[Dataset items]
— BEGIN —
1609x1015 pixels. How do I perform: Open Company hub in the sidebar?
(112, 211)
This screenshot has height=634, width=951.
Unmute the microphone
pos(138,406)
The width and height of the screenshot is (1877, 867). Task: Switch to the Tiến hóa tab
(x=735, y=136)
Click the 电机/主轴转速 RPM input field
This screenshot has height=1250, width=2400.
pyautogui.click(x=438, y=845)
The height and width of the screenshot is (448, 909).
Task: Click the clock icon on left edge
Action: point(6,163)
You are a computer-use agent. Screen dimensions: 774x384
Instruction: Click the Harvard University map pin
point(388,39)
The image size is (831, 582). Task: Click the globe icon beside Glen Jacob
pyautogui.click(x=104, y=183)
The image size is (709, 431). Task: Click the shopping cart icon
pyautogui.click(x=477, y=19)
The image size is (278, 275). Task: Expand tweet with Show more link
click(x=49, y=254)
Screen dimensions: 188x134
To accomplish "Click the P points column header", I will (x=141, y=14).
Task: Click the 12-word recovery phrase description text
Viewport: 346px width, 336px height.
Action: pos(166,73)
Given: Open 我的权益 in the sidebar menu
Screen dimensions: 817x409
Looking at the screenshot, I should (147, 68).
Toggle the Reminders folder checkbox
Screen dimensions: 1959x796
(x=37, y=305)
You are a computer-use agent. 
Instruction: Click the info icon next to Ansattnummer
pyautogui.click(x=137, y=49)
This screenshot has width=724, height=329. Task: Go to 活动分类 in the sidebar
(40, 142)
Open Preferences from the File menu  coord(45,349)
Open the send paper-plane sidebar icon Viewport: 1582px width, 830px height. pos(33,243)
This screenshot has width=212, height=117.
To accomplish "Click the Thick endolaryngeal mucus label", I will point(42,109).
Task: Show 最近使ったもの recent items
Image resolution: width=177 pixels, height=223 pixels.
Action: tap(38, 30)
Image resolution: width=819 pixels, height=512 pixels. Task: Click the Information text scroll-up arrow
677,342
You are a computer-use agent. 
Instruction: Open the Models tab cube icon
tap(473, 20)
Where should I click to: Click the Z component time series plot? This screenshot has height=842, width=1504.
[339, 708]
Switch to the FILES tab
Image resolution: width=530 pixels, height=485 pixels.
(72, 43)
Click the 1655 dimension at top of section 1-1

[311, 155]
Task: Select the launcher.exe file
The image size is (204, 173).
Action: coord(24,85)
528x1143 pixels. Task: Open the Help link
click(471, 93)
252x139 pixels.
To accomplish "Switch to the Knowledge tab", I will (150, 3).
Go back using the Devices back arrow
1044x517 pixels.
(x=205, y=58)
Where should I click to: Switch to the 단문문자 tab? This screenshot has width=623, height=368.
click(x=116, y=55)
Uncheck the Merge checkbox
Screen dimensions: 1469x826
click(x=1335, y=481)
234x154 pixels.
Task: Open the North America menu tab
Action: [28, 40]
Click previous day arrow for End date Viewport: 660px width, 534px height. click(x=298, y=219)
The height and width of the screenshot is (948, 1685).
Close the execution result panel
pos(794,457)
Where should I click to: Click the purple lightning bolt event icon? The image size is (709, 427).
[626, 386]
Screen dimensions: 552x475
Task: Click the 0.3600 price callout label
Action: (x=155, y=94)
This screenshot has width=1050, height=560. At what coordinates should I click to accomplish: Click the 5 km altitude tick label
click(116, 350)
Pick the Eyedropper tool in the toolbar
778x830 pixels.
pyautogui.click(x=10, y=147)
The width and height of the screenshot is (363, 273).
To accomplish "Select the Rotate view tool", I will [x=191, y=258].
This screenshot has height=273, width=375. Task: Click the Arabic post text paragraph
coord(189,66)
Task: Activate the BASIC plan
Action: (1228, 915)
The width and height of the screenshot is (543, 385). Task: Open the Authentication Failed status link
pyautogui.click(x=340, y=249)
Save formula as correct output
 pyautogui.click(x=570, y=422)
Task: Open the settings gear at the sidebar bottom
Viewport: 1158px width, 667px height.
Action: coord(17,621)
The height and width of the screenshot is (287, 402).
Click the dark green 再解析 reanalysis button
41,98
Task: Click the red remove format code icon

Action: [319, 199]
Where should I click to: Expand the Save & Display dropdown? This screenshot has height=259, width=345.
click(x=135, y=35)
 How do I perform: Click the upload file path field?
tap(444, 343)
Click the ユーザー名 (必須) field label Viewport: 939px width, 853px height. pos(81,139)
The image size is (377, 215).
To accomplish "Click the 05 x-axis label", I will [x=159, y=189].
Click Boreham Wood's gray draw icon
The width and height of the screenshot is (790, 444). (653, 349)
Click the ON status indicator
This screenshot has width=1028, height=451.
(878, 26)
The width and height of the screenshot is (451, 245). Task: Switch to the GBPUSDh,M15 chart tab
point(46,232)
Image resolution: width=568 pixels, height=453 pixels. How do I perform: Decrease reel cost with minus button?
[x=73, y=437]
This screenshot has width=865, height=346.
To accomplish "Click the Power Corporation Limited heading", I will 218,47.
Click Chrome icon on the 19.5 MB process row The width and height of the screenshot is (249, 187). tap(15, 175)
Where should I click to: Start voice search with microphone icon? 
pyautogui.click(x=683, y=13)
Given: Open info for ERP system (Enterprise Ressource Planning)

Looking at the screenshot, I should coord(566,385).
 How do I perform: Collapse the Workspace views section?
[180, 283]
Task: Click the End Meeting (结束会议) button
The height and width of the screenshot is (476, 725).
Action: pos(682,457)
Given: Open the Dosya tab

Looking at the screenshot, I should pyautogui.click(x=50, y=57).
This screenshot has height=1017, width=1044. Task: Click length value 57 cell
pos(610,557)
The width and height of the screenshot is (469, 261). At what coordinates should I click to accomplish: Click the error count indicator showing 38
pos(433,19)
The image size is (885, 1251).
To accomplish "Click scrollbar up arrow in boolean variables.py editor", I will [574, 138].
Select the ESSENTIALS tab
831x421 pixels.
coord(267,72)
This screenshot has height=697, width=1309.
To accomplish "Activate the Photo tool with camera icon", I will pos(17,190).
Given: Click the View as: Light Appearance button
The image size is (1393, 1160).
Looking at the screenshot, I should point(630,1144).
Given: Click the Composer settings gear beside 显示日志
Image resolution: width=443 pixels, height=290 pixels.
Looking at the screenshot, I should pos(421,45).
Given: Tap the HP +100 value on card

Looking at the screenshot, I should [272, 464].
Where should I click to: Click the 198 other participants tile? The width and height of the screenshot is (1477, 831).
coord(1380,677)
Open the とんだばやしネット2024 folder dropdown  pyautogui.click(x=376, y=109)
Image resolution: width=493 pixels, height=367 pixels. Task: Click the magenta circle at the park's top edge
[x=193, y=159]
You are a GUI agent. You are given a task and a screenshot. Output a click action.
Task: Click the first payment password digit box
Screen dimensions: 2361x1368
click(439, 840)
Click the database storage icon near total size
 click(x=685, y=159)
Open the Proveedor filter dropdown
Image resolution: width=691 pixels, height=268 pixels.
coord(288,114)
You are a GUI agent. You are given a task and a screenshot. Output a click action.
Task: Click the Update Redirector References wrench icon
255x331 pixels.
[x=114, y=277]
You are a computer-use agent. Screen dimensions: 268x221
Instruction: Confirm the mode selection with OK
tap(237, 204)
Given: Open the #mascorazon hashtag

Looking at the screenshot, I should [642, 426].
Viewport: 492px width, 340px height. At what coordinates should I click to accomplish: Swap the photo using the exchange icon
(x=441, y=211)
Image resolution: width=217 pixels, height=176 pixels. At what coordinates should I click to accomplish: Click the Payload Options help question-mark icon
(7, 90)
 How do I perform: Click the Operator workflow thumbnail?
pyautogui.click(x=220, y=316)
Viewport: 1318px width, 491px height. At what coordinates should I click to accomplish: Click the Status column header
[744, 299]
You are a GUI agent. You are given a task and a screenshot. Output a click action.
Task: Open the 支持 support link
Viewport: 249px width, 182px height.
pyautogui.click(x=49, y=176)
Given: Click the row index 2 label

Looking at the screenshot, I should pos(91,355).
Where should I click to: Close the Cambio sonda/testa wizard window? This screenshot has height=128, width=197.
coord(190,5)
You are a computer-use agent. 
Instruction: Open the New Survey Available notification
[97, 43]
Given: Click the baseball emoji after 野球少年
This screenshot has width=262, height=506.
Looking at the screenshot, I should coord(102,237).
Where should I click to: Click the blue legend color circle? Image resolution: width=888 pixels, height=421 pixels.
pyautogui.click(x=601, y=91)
— END —
### WRITTEN REQUEST
Select and copy every line above that contains the word "dimensions". Case counts.

### RIGHT ANSWER
You are a computer-use agent. Screen dimensions: 774x384
Screen dimensions: 188x134
Screen dimensions: 817x409
Screen dimensions: 1959x796
Screen dimensions: 1469x826
Screen dimensions: 552x475
Screen dimensions: 2361x1368
You are a computer-use agent. Screen dimensions: 268x221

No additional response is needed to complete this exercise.